MEASURING GRINDING PERFORMANCE IN UV RESIN SYSTEMS FOR PIGMENT PASTES AND CONCENTRATES Paulo Roberto Vieira Junior, Marc Heylen, Paul Gevaert, Francis Bergiers, Luc DeWaele, Rosalyn Waldo, and Peter Yuan. Allnex ABSTRACT Cost of ownership along with performance, quality and compatibility are all key universal issues that formulators must consider when evaluating and adopting new components for energy curable inks, coatings and overprint varnishes. In emerging markets, inconsistency of raw material quality is an equally important issue that formulators must confront and have limited tolerance for in UV cured ink formulations for consumer product packaging. Herein reviewed are pigment grinding resin options that provide good printability and process saving performance attributes including grinding efficiency, load capacity, color development and wetting properties, for UV cured printing inks that provide good printability and process savings. INTRODUCTION Given the current market environment and the global reach of products and technologies, versatility, performance and competitiveness are the three most important attributes of printing inks. There is currently an urgent need in the marketplace for improvement in the efficiency of printing inks, with demand increasing measurably for systems that are capable of doing more with less. Possible routes to increasing efficiency include having versatile products, product lines or in-plant systems that can be used in a number of different applications. Development of more productive and/or faster processes is an alternative approach to increasing efficiency that can provide cost savings for the overall manufacturing process. Products recently launched by Allnex, EBECRYL 452 and EBECRYL 3203, enable the improvement of the efficiency via both strategies (versatility and enhanced productivity/competitiveness) in the grinding step, thus allowing our partners to have cuttingedge formulations aligned with the most up-to-date global market demands. The importance of grinding media and the improvements obtained using these new products are discussed below. INFLUENCE OF THE GRINDING STEP ON THE FINAL INK A fully prepared ink that is ready for application is produced using the following two basic steps: 1. Pigment paste (concentrate) production: Grinding Step. 2. Addition of additives and final ink adjustment to achieve the desired physical/chemical properties (reactivity, leveling/slip, etc.): Let-down Step.

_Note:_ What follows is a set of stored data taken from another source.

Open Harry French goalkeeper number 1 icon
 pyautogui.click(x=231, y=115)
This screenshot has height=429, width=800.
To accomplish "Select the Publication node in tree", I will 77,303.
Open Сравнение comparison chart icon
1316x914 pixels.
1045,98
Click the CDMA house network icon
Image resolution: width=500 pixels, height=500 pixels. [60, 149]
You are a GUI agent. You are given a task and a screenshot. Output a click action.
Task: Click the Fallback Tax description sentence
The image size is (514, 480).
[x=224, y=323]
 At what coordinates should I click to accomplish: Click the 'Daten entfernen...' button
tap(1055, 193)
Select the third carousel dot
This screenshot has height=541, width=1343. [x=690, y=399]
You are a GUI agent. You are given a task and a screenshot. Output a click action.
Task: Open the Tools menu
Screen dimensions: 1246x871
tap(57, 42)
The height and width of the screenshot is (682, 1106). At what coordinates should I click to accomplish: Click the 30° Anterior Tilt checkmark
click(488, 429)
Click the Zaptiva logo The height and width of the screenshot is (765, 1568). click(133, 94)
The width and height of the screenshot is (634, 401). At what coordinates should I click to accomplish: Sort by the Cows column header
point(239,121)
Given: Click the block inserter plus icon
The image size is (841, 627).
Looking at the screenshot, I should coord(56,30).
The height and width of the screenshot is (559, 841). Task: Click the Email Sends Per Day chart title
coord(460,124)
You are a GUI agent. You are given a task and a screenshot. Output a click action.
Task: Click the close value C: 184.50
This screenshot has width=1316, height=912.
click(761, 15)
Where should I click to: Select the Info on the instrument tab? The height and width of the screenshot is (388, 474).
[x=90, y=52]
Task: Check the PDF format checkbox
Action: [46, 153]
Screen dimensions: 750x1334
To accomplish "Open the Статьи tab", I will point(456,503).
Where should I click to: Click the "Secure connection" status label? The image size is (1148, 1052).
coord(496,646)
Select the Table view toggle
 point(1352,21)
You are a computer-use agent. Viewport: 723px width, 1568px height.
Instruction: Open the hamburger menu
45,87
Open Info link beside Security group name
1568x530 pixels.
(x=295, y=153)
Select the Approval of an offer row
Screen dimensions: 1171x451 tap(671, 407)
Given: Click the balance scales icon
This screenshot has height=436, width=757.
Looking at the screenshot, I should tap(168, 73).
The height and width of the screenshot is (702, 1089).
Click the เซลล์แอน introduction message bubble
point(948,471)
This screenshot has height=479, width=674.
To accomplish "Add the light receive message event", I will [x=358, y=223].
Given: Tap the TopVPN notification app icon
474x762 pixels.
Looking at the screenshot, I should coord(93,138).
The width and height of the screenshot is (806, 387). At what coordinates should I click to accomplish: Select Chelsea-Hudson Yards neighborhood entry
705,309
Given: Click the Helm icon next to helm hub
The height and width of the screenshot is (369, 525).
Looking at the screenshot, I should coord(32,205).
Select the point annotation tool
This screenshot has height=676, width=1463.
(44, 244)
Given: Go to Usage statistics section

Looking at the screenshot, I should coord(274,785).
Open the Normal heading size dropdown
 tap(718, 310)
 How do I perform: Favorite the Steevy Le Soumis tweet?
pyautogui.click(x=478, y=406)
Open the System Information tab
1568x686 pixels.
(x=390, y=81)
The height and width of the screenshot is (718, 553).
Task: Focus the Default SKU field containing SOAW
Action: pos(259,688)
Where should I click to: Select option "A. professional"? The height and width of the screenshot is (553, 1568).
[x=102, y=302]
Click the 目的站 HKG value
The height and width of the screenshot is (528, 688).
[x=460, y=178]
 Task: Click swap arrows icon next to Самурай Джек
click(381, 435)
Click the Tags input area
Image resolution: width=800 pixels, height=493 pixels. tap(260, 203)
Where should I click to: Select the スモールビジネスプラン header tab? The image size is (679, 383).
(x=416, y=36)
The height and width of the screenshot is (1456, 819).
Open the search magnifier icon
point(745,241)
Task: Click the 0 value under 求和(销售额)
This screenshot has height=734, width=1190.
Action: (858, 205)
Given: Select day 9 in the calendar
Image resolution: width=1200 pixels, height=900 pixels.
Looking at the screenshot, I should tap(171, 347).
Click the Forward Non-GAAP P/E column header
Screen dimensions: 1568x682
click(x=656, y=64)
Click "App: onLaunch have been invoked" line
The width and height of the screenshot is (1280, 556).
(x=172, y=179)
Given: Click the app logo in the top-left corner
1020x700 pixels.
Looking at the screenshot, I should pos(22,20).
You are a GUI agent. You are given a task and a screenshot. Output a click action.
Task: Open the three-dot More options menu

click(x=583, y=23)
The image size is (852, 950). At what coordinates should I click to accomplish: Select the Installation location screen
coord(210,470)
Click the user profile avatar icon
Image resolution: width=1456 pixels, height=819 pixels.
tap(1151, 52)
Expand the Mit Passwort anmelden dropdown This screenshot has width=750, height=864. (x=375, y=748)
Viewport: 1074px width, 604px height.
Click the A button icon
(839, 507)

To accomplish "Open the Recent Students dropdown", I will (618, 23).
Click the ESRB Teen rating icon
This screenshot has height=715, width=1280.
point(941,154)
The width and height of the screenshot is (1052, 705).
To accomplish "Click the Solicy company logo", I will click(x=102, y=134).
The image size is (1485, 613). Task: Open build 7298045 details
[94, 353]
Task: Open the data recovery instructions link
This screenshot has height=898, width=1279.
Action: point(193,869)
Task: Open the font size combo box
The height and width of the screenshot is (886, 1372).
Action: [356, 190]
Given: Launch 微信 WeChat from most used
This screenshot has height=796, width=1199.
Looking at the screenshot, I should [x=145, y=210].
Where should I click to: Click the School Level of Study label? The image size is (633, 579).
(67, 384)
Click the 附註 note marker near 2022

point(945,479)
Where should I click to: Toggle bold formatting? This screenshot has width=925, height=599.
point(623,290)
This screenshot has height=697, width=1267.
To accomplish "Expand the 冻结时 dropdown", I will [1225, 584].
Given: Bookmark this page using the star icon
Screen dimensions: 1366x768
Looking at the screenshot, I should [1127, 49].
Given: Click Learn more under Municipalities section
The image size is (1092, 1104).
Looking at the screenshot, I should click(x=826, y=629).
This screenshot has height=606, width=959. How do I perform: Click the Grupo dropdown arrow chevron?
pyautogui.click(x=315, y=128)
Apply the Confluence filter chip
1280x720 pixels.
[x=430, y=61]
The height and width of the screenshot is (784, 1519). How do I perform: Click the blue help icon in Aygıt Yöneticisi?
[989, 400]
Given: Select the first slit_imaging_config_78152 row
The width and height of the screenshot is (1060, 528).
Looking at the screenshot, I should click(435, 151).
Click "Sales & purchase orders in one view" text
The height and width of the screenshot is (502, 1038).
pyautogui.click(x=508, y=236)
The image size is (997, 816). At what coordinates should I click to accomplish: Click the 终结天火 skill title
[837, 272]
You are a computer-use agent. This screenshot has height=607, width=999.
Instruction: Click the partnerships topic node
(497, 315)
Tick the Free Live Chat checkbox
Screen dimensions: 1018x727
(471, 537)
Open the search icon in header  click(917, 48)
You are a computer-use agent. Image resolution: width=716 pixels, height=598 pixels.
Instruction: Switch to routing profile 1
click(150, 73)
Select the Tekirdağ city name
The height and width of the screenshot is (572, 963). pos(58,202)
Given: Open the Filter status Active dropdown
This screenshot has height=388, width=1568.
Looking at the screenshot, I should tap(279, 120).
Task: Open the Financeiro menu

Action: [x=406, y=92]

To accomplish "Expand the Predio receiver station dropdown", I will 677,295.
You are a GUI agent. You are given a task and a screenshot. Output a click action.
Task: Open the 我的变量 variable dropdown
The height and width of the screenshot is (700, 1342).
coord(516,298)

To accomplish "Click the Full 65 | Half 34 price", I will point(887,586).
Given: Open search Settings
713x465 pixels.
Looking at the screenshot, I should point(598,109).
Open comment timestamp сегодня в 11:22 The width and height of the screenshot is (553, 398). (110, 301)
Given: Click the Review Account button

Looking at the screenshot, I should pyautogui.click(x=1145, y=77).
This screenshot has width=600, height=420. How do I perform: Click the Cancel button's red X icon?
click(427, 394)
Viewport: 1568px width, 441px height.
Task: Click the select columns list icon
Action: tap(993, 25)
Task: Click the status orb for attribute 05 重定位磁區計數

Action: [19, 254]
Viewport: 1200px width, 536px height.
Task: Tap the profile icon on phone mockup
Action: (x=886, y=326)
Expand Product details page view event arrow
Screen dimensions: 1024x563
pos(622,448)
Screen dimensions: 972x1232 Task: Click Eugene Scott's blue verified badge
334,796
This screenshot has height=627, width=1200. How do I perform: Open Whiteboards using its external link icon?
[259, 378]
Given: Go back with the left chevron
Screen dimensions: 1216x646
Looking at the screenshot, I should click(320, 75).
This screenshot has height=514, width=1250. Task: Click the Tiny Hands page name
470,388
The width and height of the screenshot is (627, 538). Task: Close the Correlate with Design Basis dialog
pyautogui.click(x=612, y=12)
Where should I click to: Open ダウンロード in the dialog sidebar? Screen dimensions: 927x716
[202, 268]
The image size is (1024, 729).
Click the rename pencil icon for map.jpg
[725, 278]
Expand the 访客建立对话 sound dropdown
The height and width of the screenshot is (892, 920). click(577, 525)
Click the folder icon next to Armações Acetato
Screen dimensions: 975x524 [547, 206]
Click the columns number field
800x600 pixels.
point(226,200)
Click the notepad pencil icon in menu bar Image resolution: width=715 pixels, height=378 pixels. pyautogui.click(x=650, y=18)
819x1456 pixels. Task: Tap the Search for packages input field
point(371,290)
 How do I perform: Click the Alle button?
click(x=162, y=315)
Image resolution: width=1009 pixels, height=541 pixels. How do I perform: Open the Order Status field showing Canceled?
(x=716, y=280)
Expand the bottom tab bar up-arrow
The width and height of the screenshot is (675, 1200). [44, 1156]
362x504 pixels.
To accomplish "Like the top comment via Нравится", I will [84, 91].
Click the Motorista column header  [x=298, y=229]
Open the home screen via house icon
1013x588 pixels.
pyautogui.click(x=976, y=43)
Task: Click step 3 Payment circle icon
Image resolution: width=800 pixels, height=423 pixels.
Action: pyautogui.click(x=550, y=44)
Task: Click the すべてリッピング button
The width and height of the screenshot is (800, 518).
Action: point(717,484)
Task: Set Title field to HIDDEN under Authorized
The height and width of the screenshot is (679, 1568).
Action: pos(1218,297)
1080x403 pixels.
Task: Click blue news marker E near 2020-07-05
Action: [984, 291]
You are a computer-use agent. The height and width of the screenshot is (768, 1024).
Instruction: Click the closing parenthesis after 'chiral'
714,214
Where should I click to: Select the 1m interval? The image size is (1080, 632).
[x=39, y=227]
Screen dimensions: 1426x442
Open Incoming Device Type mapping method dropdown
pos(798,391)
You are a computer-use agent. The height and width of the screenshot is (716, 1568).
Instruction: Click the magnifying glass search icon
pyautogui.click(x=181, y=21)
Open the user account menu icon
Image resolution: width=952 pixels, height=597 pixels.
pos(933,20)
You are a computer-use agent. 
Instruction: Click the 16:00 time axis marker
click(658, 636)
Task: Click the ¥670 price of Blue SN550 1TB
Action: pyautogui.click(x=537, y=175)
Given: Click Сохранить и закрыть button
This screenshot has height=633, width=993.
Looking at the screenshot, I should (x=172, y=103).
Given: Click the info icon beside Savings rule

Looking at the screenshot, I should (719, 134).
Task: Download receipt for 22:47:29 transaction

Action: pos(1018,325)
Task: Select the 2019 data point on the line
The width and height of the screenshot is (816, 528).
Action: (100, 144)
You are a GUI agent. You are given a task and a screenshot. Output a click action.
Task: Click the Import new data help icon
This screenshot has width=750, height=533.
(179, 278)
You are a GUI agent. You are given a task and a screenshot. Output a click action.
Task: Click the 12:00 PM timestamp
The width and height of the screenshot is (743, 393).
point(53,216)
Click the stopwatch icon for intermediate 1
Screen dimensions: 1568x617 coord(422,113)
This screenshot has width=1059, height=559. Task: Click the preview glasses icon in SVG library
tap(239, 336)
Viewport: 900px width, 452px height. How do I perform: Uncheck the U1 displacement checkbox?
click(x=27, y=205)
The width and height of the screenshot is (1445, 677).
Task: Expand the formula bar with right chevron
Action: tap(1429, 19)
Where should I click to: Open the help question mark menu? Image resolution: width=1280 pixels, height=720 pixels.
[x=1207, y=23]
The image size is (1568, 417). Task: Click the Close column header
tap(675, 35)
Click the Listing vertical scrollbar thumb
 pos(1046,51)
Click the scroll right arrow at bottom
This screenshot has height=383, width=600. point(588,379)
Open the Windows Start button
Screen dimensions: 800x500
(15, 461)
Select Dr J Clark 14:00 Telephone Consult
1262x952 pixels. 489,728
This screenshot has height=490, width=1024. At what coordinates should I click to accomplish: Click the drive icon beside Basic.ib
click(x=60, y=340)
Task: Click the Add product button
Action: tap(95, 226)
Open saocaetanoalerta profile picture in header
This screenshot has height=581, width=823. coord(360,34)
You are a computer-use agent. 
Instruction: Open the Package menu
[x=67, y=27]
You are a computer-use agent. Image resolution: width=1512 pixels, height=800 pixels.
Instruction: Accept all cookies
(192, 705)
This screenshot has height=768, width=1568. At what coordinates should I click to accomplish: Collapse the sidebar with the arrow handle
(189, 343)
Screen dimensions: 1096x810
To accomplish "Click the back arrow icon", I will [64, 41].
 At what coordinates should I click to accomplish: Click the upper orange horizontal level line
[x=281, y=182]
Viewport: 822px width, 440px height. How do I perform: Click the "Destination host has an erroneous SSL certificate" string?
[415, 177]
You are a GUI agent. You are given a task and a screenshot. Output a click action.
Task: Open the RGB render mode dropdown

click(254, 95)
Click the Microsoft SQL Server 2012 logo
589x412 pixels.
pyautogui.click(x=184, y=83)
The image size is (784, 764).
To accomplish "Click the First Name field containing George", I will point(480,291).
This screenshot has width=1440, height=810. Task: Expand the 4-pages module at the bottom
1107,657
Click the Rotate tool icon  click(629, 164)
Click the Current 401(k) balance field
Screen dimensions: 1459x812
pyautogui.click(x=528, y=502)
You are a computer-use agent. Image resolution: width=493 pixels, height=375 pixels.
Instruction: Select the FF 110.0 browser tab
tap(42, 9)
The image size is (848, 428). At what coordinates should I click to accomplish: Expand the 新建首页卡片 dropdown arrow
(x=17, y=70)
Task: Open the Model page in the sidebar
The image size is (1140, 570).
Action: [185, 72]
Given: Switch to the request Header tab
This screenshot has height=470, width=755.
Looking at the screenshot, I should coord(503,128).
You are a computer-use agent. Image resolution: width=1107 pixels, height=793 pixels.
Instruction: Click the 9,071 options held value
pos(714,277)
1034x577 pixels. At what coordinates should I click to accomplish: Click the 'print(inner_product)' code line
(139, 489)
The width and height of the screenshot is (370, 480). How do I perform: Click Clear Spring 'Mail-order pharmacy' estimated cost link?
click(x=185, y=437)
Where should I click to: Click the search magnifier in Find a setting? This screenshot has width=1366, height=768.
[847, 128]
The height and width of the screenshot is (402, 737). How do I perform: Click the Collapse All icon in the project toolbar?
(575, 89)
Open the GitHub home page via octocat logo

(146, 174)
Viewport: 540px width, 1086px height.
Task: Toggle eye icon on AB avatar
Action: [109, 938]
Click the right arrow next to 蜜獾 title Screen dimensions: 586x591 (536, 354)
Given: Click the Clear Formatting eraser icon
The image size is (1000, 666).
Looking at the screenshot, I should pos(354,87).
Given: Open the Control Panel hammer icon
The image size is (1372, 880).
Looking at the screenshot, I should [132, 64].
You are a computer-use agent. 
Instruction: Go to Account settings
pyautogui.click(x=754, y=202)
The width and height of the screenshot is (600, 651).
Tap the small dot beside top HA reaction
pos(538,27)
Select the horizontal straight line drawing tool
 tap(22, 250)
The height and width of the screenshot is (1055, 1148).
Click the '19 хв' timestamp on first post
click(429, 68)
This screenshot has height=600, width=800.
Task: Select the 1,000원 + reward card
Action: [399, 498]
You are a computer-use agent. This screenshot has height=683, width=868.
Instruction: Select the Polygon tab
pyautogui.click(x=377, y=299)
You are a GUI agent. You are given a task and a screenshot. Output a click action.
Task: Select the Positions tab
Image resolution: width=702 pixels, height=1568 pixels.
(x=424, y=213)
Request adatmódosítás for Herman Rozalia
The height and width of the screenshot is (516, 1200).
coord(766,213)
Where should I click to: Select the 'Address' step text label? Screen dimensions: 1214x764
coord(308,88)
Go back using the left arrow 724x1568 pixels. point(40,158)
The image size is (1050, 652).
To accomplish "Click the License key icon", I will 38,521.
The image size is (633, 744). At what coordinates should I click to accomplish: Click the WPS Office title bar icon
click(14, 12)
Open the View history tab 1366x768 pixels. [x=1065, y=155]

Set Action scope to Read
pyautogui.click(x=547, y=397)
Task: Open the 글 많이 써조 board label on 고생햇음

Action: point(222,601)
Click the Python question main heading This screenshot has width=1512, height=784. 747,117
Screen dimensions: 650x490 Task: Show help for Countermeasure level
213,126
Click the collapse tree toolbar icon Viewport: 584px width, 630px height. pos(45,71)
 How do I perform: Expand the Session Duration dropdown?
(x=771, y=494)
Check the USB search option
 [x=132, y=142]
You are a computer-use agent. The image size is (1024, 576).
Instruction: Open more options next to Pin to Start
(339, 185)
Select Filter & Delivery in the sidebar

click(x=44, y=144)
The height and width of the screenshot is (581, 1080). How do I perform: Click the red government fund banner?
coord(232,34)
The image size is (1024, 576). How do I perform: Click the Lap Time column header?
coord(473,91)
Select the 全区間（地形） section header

Of these two steps, the grinding step is the most important, not only because it is the step that introduces the color to the system, but also because the quality of the pigment paste directly impacts the quality of the final ink (Figure 1). Figure 1. Visual difference between poor (left) and high quality (right) pigment concentrates The key parameters of a pigment concentrate include the pigment wetting and dispersion capability and the viscosity. Pigment wetting & dispersion capabilities: o This means how efficiently (how good and fast) the grinding media (resins and additives) may wet and disperse the pigments in order to achieve the optimal color strength, density and stability of the dispersed pigments. Wetting and dispersion occur during the grinding step, which occurs in three stages (Figure 2). First, the larger pigment particles, or aggregates, that are present in a pigment when it is first combined with the grinding medium, are wetted by the medium, which stabilizes the surfaces of the particles. Second, once the surfaces of the aggregates are stabilized by the grinding medium, they begin to break apart into smaller particles (de-aggregates), which enables better color development because the chromophores are then fully exposed throughout the dispersion. Finally, the grinding medium helps ensure that the de-aggregates remain stable and dispersed and do not settle or re-aggregate, which would result in a poor quality pigment concentrate.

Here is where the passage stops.